>> Start
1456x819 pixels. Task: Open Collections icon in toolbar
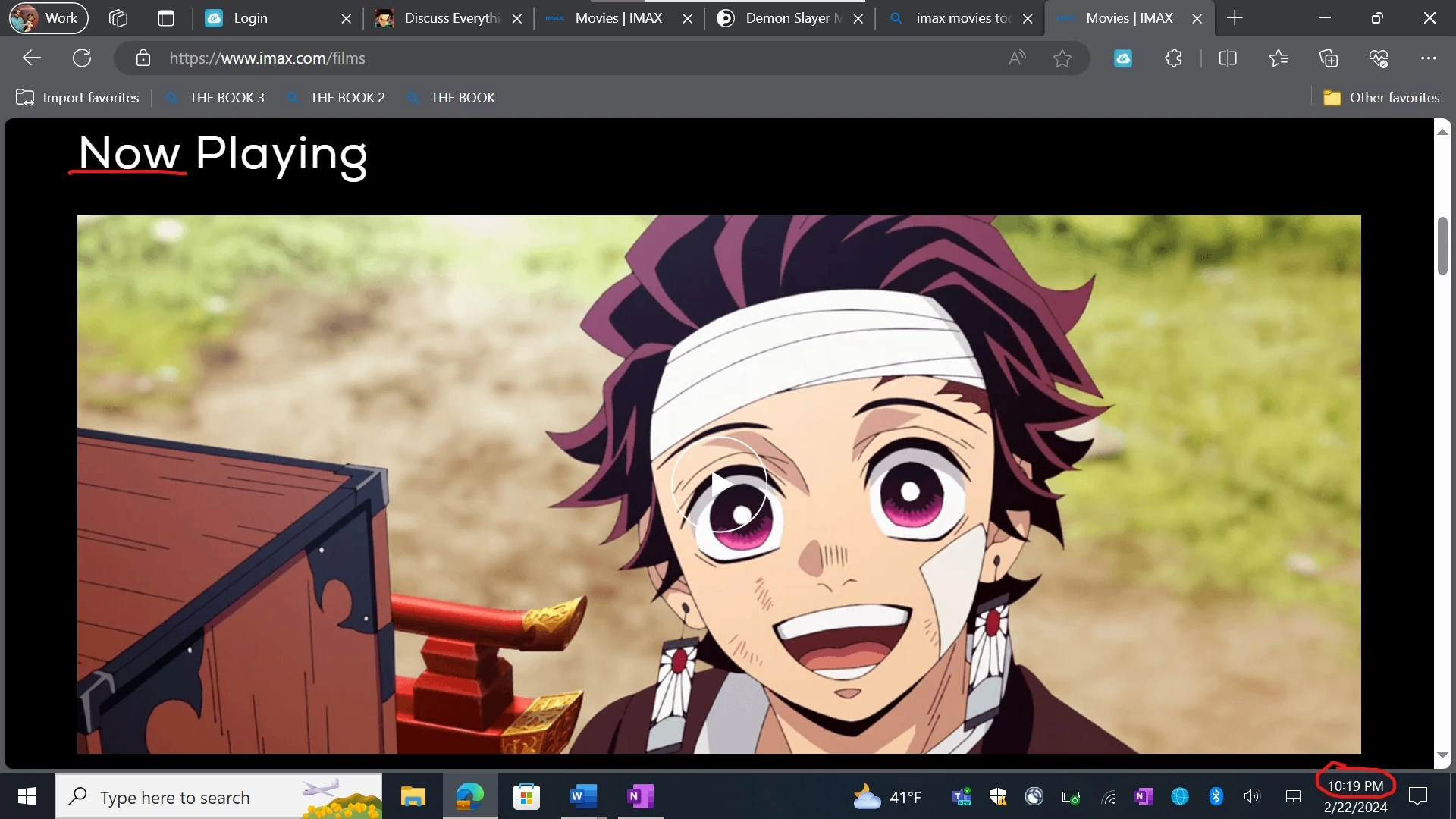[1328, 58]
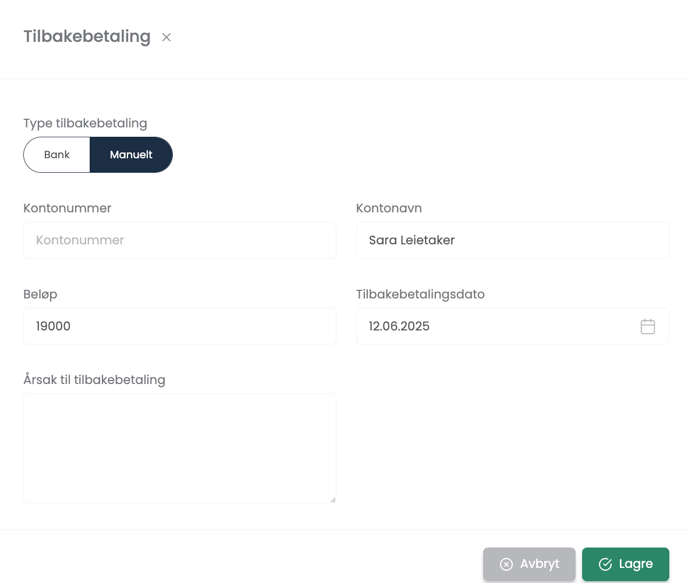Cancel with the Avbryt button
The height and width of the screenshot is (583, 688).
point(529,564)
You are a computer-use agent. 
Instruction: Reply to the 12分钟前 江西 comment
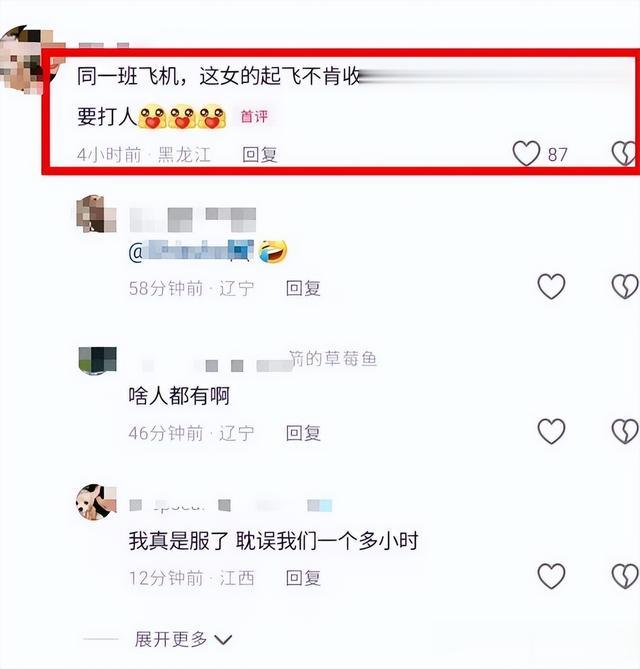coord(303,578)
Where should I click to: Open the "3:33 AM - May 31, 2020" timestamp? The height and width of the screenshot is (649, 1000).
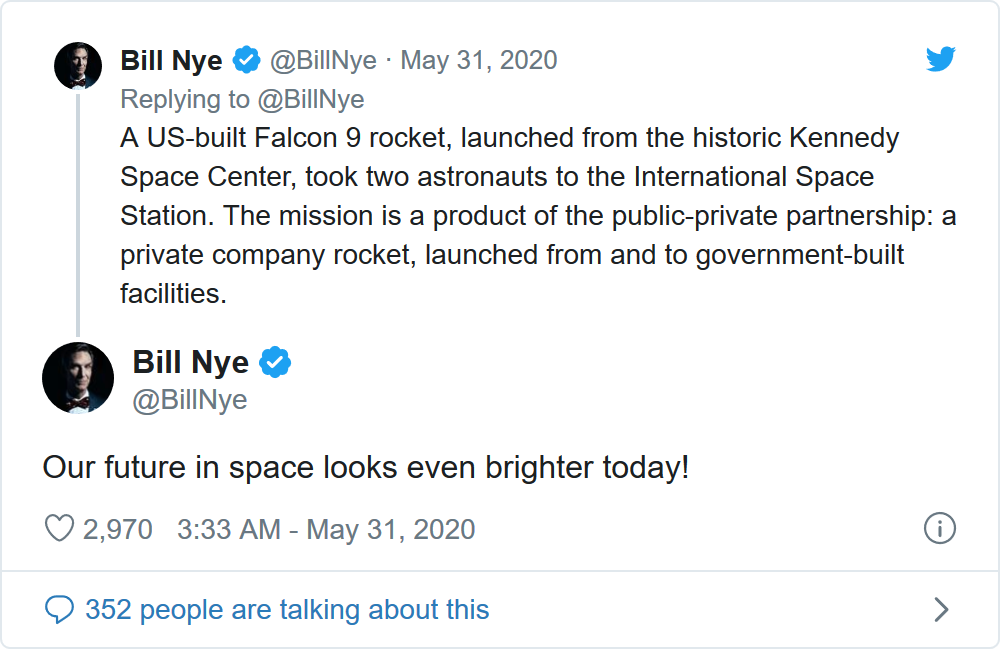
>> End
TASK DIRECTIONS: Could you lay out every line of the records above as a numbered list, skipping any blank lines and omitting the pictures?

THE REPLY:
1. 1456x819 pixels. Task: Open Collections icon in toolbar
2. [1328, 58]
3. Cancel with the Avbryt button
4. The height and width of the screenshot is (583, 688).
5. point(529,564)
6. You are a computer-use agent. 
7. Instruction: Reply to the 12分钟前 江西 comment
8. coord(303,578)
9. Where should I click to: Open the "3:33 AM - May 31, 2020" timestamp? The height and width of the screenshot is (649, 1000).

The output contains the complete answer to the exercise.